* _WHAT YOU SHOULD DO_: Your answer must consist of one number: how many lines in the records contain "value".

Collected data entries
/---

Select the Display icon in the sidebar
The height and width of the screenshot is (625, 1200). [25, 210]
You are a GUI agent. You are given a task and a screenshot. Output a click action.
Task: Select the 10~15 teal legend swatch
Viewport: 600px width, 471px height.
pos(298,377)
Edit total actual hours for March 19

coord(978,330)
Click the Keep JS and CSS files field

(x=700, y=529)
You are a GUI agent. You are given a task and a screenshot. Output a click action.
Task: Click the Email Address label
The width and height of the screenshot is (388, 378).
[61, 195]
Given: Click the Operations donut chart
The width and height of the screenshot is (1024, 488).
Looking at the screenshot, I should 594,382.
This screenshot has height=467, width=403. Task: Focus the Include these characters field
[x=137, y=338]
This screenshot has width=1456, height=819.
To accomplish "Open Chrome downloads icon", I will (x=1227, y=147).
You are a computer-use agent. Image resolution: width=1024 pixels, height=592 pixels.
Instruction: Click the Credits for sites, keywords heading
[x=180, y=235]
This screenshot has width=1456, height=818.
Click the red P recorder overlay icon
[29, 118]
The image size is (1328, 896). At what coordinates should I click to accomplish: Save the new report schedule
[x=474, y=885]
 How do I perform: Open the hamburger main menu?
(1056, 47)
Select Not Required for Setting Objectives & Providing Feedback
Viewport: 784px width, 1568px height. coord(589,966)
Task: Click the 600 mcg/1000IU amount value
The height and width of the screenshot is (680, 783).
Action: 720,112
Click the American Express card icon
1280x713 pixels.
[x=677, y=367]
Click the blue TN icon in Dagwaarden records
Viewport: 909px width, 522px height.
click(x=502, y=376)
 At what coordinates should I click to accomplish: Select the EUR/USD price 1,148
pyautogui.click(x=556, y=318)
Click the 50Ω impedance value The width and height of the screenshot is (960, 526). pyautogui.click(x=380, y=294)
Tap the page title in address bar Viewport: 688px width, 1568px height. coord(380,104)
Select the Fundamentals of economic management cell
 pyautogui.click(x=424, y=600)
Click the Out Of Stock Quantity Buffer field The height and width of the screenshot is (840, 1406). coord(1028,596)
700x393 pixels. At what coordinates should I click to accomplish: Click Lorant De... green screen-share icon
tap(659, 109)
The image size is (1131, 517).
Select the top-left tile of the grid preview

\---

* _ANSWER TO THE EXERCISE_: 2